Background: 57.7% of the US population between the ages of 14-49 years is seropositive to antibodies for the herpes simplex virus type 1 (HSV1). It has been concluded in studies that lysine, an essential amino acid, inhibits the multiplication of HSV1 in cell cultures when there is high concentration of lysine in the culture medium. Conversely, arginine, a natural amino acid is required for viral replication. At the cellular level, lysine acts as a herpes virus inhibitor by antagonizing arginine. An effective treatment in the prevention of recurrent HSV1 outbreaks has the potential to impact daily living. Could lysine become an effective prophylactic treatment that reduces the recurrence rate of herpes labialis outbreaks?
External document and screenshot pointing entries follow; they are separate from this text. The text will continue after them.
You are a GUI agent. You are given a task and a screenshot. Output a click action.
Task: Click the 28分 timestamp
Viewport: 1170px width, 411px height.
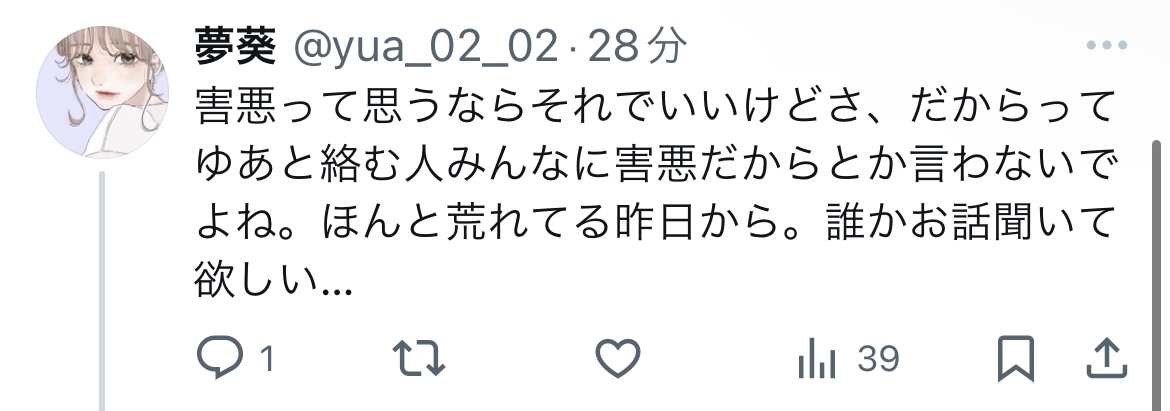click(x=636, y=46)
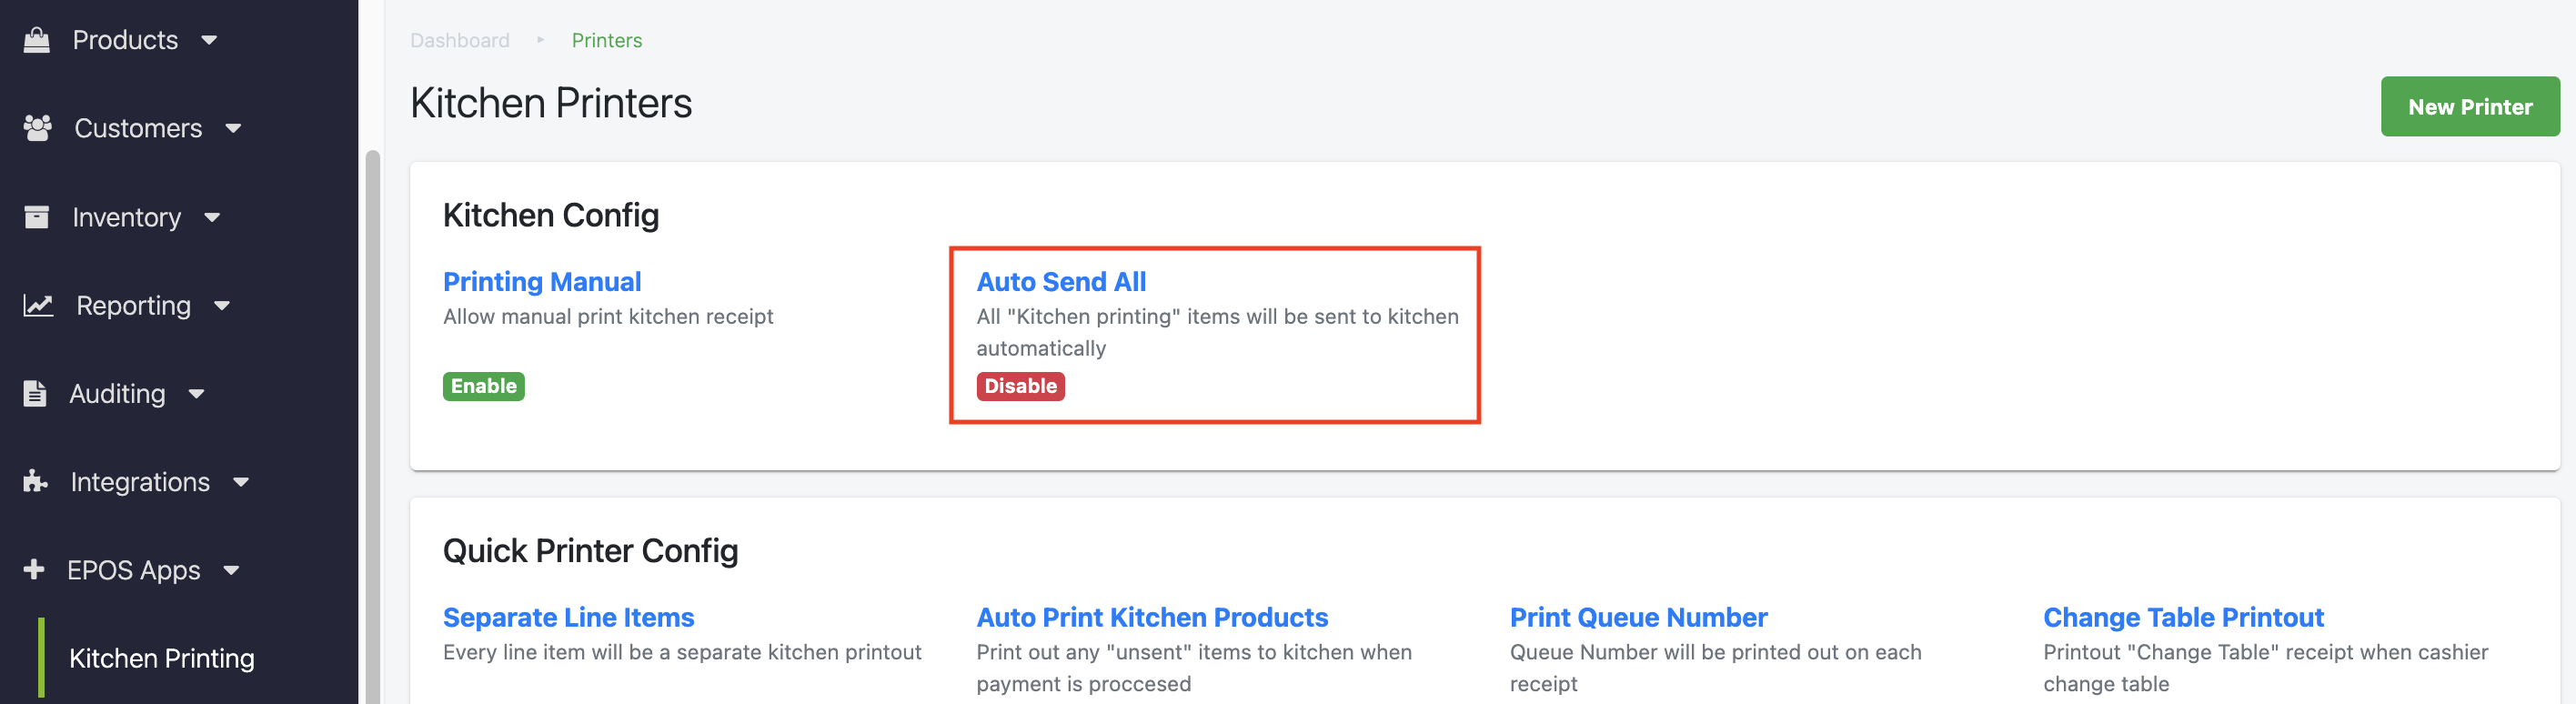Click the Inventory archive box icon
This screenshot has height=704, width=2576.
tap(37, 217)
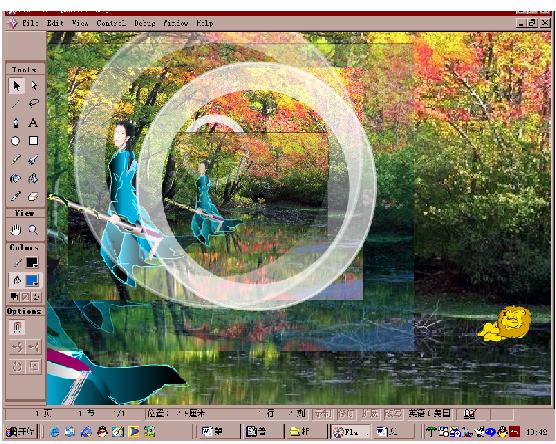The height and width of the screenshot is (444, 556).
Task: Select the Zoom magnifier tool
Action: (x=33, y=230)
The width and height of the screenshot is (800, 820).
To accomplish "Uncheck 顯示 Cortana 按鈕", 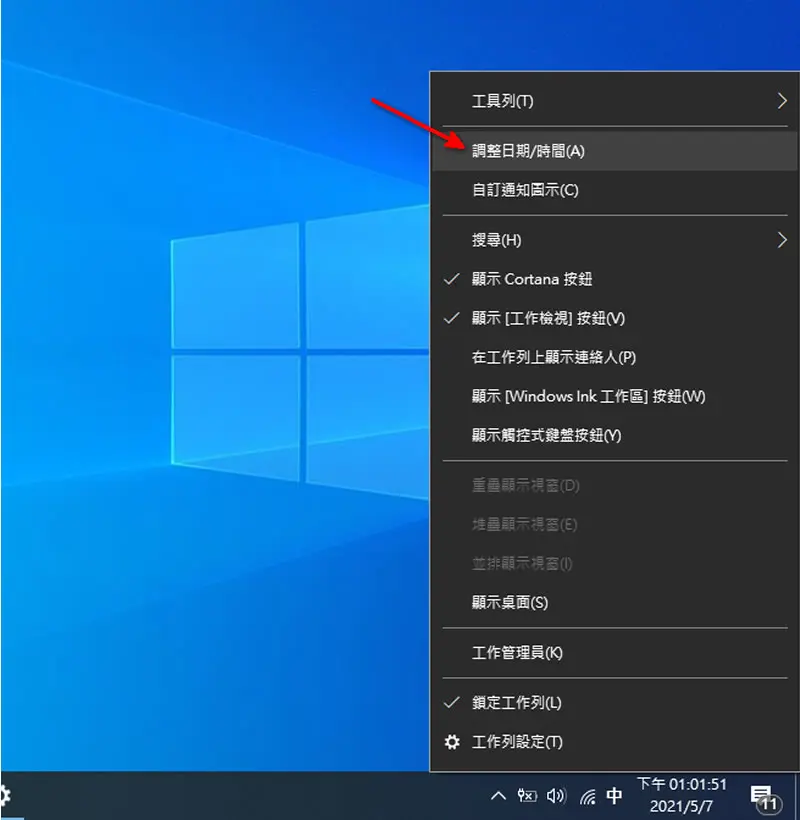I will click(x=615, y=279).
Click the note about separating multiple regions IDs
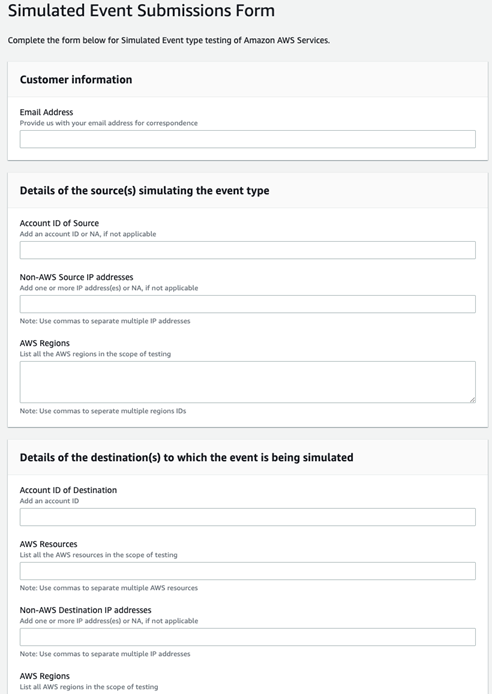Image resolution: width=492 pixels, height=694 pixels. (103, 411)
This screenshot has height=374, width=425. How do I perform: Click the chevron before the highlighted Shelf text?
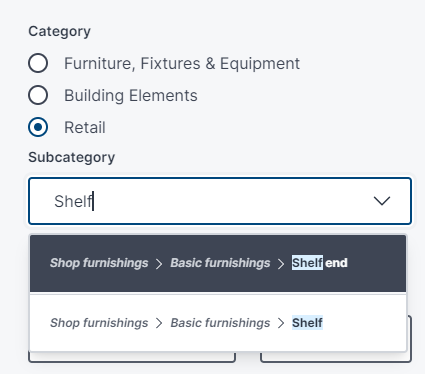[281, 323]
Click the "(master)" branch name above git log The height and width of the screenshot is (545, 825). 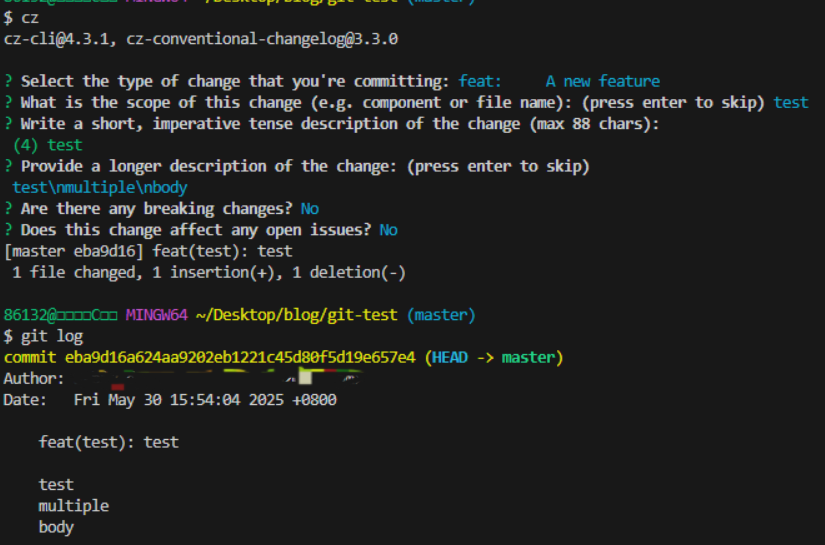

Methods: An exhaustive search was conducted using Medline-OVID, CINAHL, Web of Science, Google Scholar using the keywords: lysine, L-lysine, oral herpes simplex, herpetic stomatitis, herpes simplex, HSV-1, herpesvirus 1, herpes labialis, prevention, and prophylactic. Relevant articles were assessed for quality using GRADE. A search on the National Institute of Health (NIH) clinical trials site revealed no currently registered trials, at any phase, relating to the use of L-lysine for prophylactic treatment of herpes labialis.
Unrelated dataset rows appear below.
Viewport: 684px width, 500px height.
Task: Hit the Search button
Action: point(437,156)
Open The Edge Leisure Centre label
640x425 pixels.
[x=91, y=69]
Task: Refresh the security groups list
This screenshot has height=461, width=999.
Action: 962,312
Results: Two randomized, double blind, placebo-controlled trials met inclusion criteria and were included in this systematic review. The first study with 26 participants demonstrated a strong association between high serum lysine levels and a decrease in lesion frequency suggesting that prophylactic lysine may be useful in managing select cases of recurrent herpes labialis. The second trial with 65 participants demonstrated no statistically significant reduction in the number of herpes labialis recurrences during the trial; however, the results suggest that certain patients may benefit from prophylactic lysine therapy with a reduction in herpes labialis and this requires further investigation.
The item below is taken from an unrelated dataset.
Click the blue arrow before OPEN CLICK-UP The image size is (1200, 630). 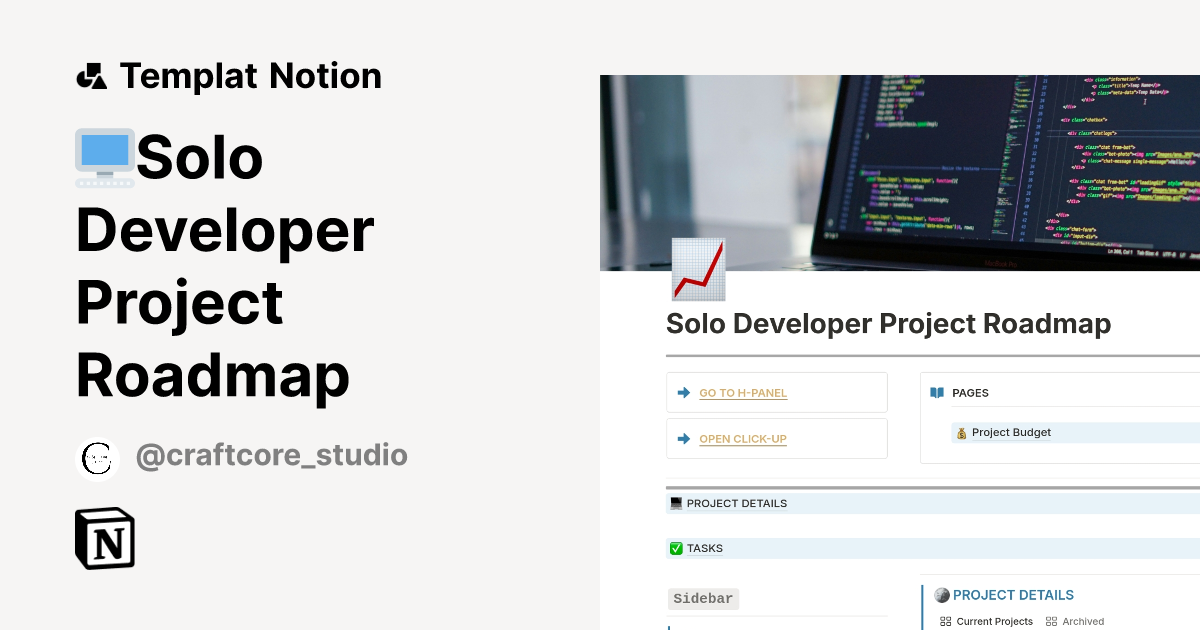(x=683, y=438)
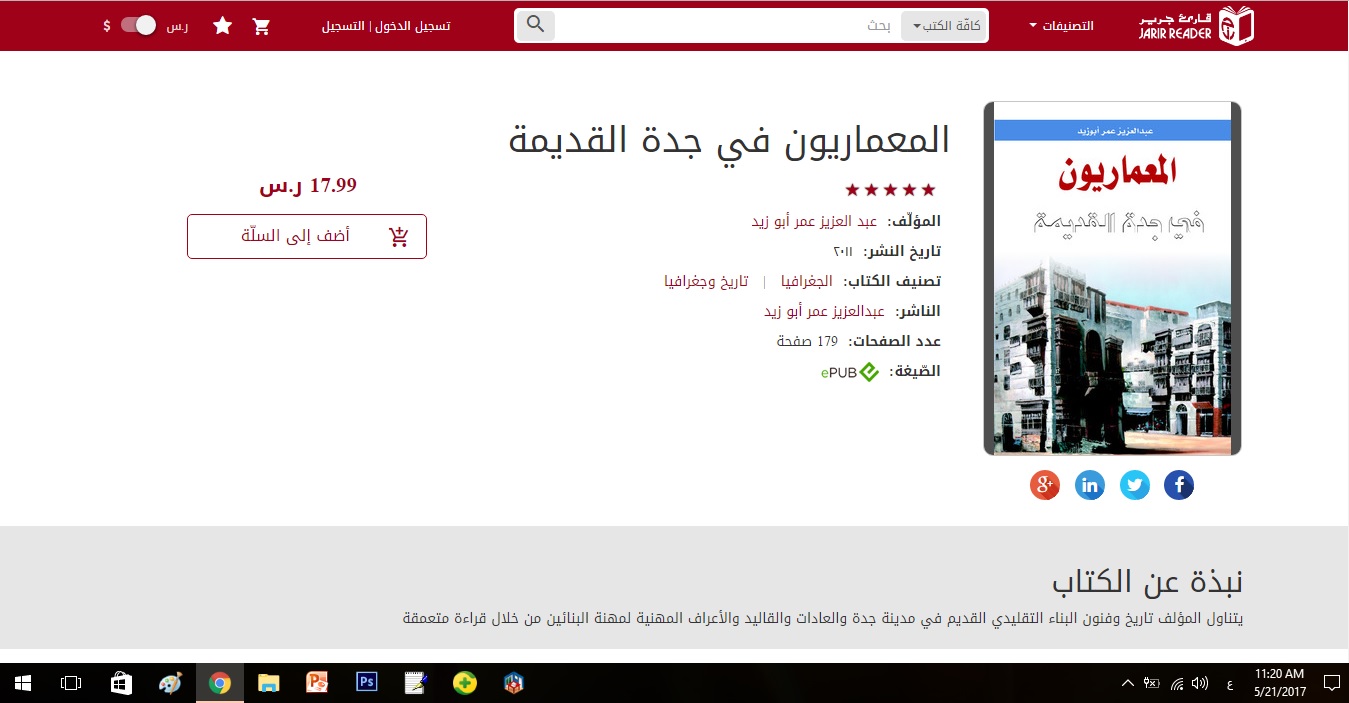Open Photoshop from the taskbar
Viewport: 1349px width, 703px height.
366,683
Conclusion: The effects of L-lysine prophylactic therapy in suppression of herpes labialis is clear but not for all individuals. Supplemental L-lysine taken at recommended dosages provides a prophylactic therapy benefit to patients whose body responds to the supplementation with an increase in serum lysine levels. Treatment effect seems to vary per person depending on serum lysine levels. The questions remaining are what is the optimal lysine serum level to provide protection for a majority of persons from herpetic outbreaks and is it consistently attainable with individual variables such as patient response to supplementation? L-lysine prophylactic therapy is a cost efficient safe therapy to be considered by patients who are open to trying alternative treatments for herpes labialis.